All of lore.kernel.org
 help / color / mirror / Atom feed
From: Al Viro <viro@zeniv.linux.org.uk>
To: Jan Kara <jack@suse.cz>
Cc: Yu Kuai <yukuai1@huaweicloud.com>, Christoph Hellwig <hch@lst.de>,
	brauner@kernel.org, axboe@kernel.dk,
	linux-fsdevel@vger.kernel.org, linux-block@vger.kernel.org,
	yi.zhang@huawei.com, yangerkun@huawei.com,
	"yukuai (C)" <yukuai3@huawei.com>
Subject: Re: [RFC v4 linux-next 19/19] fs & block: remove bdev->bd_inode
Date: Fri, 22 Mar 2024 14:57:28 +0000	[thread overview]
Message-ID: <20240322145728.GN538574@ZenIV> (raw)
In-Reply-To: <20240322131030.pxbvtubien2t27zw@quack3>

On Fri, Mar 22, 2024 at 02:10:30PM +0100, Jan Kara wrote:
> > End result:
> > 
> > * old ->i_private leaked (already grabbed by your get_bdev_file())
> > * ->bd_openers at 1 (after your bdev_open() gets through)
> > * ->i_private left NULL.
> > 
> > Christoph, could we please get rid of that atomic_t nonsense?
> > It only confuses people into brainos like that.  It really
> > needs ->open_mutex for any kind of atomicity.
> 
> Well, there are a couple of places where we end up reading bd_openers
> without ->open_mutex.
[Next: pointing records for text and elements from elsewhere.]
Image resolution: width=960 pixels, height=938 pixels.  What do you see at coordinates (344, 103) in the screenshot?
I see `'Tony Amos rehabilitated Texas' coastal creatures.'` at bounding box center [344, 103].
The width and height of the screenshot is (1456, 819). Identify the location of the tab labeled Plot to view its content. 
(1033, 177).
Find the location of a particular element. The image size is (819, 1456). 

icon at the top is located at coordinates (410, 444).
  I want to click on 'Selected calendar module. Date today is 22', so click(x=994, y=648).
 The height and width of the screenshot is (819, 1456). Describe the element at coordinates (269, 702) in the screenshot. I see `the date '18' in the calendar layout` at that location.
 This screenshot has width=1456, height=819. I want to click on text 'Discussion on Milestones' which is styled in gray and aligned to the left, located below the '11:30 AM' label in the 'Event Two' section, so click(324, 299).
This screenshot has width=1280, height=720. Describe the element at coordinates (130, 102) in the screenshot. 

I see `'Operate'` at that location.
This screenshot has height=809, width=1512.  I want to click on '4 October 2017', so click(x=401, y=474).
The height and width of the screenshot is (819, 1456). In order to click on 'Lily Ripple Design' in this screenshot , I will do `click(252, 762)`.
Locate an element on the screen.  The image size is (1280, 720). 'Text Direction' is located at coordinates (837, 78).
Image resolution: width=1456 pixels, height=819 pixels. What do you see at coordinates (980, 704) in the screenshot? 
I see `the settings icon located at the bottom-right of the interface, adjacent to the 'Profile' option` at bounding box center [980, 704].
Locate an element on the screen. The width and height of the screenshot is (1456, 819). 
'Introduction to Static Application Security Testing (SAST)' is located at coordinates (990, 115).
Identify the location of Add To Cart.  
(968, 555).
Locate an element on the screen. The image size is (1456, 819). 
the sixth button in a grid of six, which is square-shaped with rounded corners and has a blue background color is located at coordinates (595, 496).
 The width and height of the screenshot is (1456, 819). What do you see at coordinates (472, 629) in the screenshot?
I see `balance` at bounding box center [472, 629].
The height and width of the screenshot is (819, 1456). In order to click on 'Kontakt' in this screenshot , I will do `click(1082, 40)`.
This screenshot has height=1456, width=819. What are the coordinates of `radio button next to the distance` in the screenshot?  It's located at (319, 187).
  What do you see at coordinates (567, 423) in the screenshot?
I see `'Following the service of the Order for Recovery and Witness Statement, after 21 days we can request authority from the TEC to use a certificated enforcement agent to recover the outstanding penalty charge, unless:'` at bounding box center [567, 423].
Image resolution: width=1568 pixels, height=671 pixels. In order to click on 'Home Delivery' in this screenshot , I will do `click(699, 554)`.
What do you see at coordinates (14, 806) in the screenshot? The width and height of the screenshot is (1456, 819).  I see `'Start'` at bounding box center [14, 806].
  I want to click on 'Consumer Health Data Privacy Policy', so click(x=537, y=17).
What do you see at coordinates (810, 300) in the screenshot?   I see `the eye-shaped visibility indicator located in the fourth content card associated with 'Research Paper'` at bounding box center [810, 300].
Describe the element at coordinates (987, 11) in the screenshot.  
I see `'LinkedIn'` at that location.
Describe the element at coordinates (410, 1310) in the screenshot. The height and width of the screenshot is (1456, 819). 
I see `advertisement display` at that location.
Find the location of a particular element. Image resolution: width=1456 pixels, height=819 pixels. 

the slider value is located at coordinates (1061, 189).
Sure these places are racy wrt other opens / closes
> so they need to be careful but we want to make sure we read back at least
> some sane value which is not guaranteed with normal int and compiler
> possily playing weird tricks when updating it. But yes, we could convert
> the atomic_t to using READ_ONCE + WRITE_ONCE in appropriate places to avoid
> these issues and make it more obvious bd_openers are not really handled in
> an atomic way.

What WRITE_ONE()?  We really shouldn't modify it without ->open_mutex; do
we ever do that?  In current mainline:

in blkdev_get_whole(), both callers under ->open_mutex:
block/bdev.c:671:       if (!atomic_read(&bdev->bd_openers))
block/bdev.c:675:       atomic_inc(&bdev->bd_openers);

in blkdev_put_whole(), the sole caller under ->open_mutex:
block_mutex/bdev.c:681:       if (atomic_dec_and_test(&bdev->bd_openers))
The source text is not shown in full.